Electronic – Extracting back EMF from DC motor

Is this true? If it is so, is there anyway this could be done?

No.

It actually boils down to simple basic physics. There are a tremendous number of power conversion problems that can be solved simply by applying conservation of energy. This is one.

Imagine you have a perfect, lossless motor. No resistance in the wires, no hysteresis or eddy currents in the armatures, no mechanical friction or other losses. If you ignore energy stored in inductances or spinning mass (or if you carefully take them into account), then electrical power in + mechanical power in = 0. (I'm writing it this way to make it equally useful for generators). Write that as $$P_{e} + P_m = 0$$

Mechanically, power is equal to \$P_m = 2\pi T_a \omega\$, where \$T_a\$ is the torque exerted on the rotor (or armature, for an old-style brushed DC motor), and \$\omega\$ is the speed of the shaft.

Electrically, power is equal to \$P_e = i_a v_a\$, where \$i_a\$ and \$v_a\$ are the current and voltage in the armature.

Back-EMF implies that there's a non-zero \$\omega\$. If there were some means where you could bring the back-EMF to zero with a non-zero torque and speed, then you would have \$P_e = i_a \cdot 0 = 0\$. But then you would have \$T_a \omega + 0 = 0\$ for a non-zero torque and speed -- you'd be getting energy out of nothing (or expending energy into nothing).

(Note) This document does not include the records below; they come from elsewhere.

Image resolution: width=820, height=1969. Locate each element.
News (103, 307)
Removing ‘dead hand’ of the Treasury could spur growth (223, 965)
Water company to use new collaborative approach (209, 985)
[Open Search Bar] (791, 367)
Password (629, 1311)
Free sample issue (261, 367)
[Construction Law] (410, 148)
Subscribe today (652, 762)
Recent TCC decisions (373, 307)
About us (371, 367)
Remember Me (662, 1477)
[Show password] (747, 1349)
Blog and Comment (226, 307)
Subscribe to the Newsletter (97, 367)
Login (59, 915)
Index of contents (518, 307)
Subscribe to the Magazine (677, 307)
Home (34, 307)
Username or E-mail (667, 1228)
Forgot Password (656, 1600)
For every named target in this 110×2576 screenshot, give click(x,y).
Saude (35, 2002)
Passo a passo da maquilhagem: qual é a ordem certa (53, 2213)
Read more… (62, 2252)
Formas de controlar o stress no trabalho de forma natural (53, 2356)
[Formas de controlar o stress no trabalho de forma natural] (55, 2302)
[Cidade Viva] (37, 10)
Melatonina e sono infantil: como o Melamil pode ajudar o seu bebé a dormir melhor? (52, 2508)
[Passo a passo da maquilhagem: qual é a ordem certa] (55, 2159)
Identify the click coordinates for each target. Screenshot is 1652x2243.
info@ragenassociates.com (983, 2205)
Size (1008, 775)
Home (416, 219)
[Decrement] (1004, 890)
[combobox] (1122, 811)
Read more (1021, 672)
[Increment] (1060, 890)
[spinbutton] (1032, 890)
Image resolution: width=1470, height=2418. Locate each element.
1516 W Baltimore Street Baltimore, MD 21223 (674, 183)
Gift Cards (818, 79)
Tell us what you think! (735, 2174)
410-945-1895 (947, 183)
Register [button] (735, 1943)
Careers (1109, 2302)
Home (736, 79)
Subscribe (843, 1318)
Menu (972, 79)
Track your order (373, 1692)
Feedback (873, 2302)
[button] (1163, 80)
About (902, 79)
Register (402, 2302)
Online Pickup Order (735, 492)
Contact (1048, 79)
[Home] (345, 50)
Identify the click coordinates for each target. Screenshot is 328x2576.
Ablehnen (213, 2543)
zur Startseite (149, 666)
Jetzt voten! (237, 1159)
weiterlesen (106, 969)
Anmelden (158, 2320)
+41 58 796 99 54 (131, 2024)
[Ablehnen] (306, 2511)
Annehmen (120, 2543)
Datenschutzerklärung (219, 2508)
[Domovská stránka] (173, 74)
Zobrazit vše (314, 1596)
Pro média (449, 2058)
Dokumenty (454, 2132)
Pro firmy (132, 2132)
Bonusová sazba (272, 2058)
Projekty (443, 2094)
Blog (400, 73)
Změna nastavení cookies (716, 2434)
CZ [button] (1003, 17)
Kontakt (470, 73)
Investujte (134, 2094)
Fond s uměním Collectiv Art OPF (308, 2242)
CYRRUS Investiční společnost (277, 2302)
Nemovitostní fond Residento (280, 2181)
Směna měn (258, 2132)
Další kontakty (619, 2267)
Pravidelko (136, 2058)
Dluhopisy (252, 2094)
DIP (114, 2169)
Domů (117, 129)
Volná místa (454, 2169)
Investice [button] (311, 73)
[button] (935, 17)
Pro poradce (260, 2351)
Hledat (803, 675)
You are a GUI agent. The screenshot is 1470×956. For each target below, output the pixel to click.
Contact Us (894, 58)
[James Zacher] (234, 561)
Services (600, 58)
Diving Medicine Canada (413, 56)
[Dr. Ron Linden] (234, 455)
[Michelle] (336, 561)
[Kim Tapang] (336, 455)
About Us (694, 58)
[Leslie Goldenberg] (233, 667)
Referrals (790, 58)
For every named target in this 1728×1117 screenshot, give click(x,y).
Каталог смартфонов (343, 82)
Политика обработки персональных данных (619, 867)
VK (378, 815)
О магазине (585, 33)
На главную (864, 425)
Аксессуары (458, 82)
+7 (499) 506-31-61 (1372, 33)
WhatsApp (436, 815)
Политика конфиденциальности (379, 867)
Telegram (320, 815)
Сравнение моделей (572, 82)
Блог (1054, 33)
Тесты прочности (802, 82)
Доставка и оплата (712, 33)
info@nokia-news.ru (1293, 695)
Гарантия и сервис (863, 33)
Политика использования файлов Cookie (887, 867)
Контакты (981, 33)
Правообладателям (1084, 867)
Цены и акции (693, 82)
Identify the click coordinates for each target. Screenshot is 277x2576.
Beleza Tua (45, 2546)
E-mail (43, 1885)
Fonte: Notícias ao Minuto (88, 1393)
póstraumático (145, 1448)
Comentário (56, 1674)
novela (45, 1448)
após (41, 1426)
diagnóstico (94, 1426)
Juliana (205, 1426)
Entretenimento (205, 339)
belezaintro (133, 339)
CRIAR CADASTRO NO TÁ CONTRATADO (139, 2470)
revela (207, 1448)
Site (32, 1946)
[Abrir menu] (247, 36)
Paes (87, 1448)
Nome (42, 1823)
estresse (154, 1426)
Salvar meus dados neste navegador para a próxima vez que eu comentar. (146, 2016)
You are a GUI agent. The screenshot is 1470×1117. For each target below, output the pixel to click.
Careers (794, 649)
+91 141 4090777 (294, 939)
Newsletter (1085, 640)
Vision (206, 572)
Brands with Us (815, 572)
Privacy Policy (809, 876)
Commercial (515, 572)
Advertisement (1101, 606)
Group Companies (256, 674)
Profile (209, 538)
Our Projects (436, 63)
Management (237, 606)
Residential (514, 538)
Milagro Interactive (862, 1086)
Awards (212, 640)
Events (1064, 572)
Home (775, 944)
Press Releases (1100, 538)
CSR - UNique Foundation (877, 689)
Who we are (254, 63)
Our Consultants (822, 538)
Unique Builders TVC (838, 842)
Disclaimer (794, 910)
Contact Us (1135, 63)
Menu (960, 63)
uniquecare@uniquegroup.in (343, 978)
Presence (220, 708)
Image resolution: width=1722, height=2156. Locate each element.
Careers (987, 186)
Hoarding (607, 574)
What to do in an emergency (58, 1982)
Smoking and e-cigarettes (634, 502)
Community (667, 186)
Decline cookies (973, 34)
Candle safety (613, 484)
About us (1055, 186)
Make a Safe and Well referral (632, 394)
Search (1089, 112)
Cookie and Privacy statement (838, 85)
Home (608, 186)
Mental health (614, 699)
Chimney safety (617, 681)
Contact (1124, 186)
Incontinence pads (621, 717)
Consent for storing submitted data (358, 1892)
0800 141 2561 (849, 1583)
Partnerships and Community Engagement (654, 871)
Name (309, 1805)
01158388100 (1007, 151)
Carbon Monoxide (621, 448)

The un-handy part of this is that humans still need to generate energy. The handy part is that the equations that I've just laid on you apply to all electric motors -- DC brushed, DC brushless, universal wound, AC induction machines, etc. If there's electricity going in, and mechanical energy coming out, then to the degree that the motor is efficient, you can predict its behavior -- and you can generally come pretty close by assuming a 100% efficient motor and then fudging for the inefficiencies.